Disabling Persistent Searches in Directory Server

Access Manager uses persistent searches to receive information about Sun Java System Directory Server entries that change. By default, Access Manager creates the following persistent search connections during server startup:

• aci - To receive changes to the aci attribute, with the search using the LDAP filter (aci=*).

• sm - To receive changes in the Access Manager information tree (service management node), which includes objects with the sunService or sunServiceComponent marker object class.
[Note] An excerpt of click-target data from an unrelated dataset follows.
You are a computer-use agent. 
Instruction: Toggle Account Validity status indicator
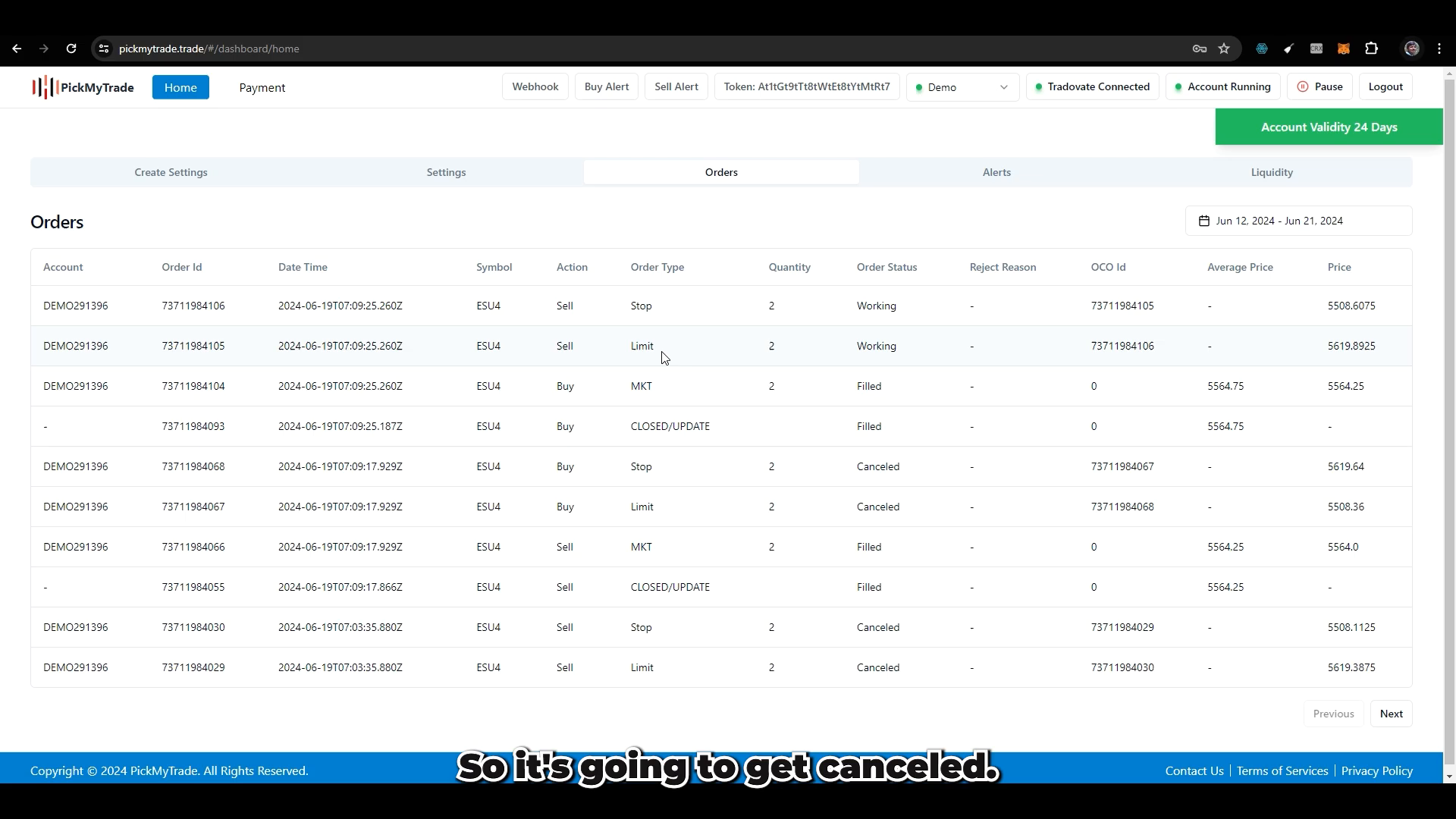click(1330, 127)
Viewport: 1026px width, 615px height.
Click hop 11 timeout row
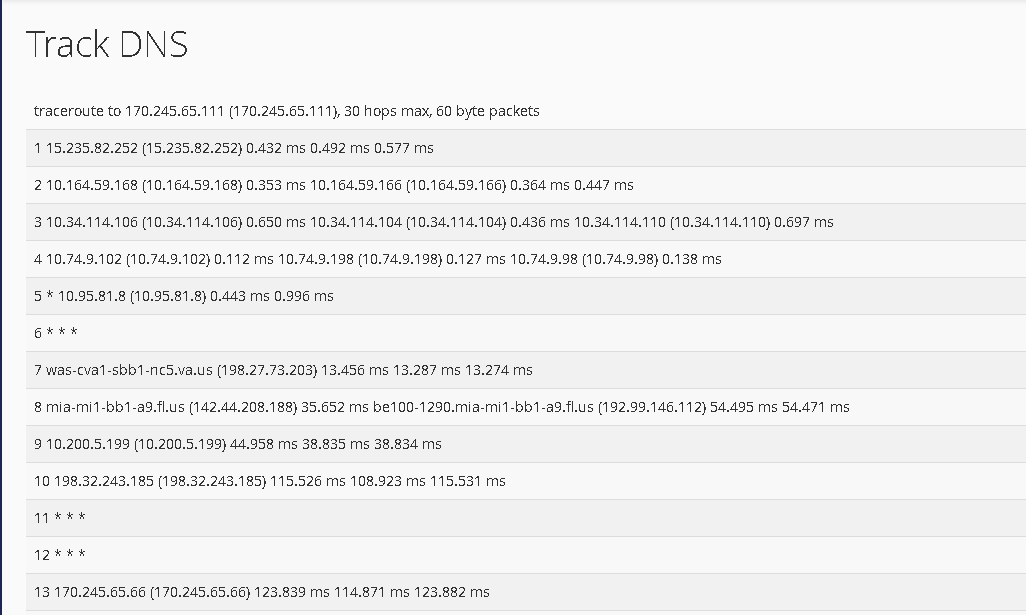526,518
For example, creation of a new policy to define access privileges for a protected resource or changes to the rules, subjects, conditions, or response providers for an existing policy.
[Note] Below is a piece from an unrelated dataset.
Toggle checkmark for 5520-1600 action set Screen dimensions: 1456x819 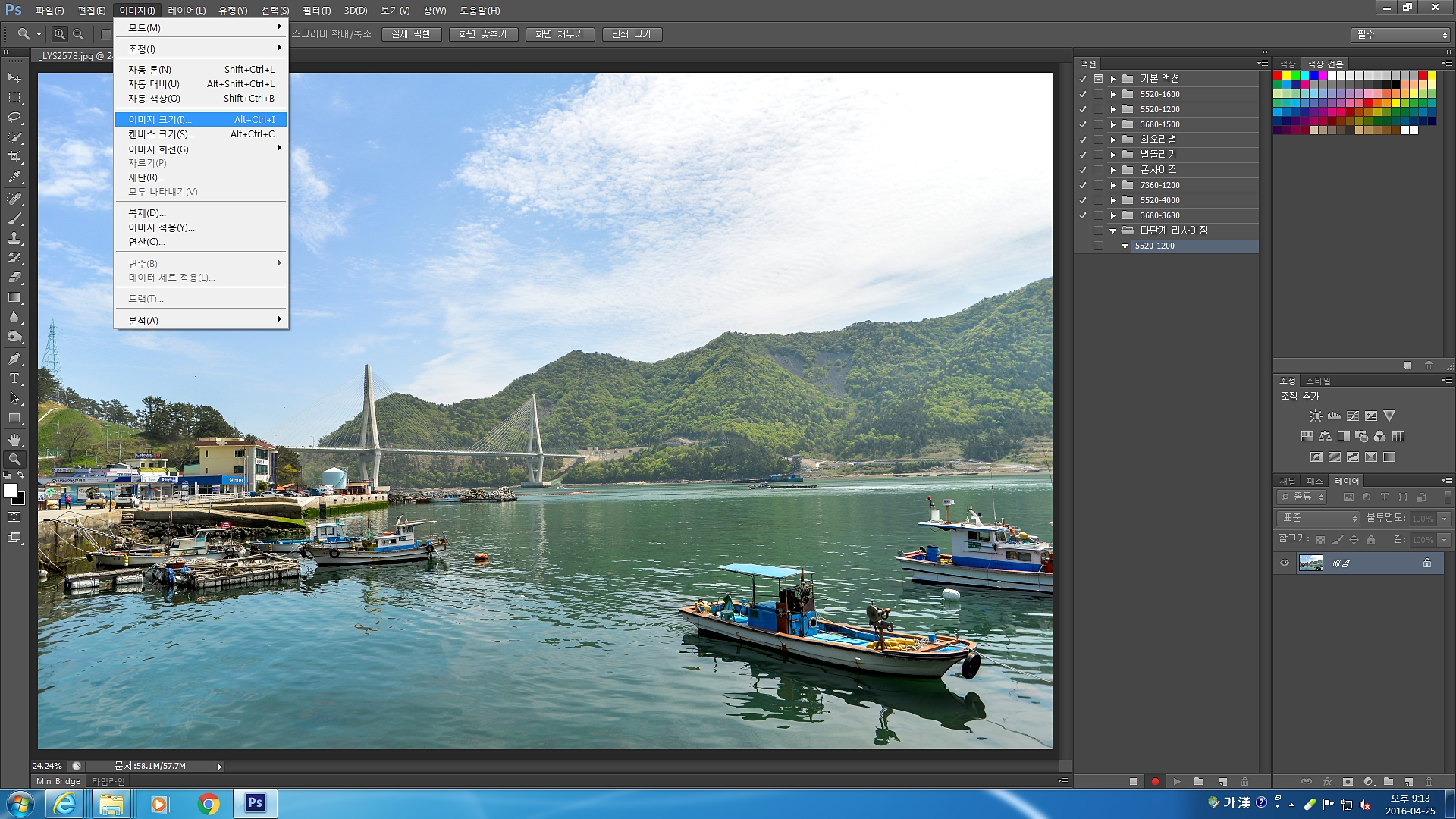(x=1083, y=94)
• um - To receive changes in the user directory (user management node). For example, changes to a user's name or address.

Persistent searches can cause performance overhead on Directory Server. If you determine that improving performance is critical in a production environment, disable persistent searches using the com.sun.am.event.connection.disable.list property.

Do not disable persistent searches unless the performance improvement is required for your deployment. The com.sun.am.event.connection.disable.list property was introduced primarily to avoid overhead on Directory Server when multiple version 2.1 J2EE agents are used, because each of these agents establishes these persistent searches. The version 2.2 J2EE agents no longer establish these persistent searches.

For example, if you disable persistent searches for changes in the user directory (um), the Access Manager server will not receive notifications from Directory Server. Therefore, an agent would not get notifications from Access Manager to update its local user cache with the new values for the user attribute. Then, if an application queries the agent for the user attributes, it might receive the old value for that attribute.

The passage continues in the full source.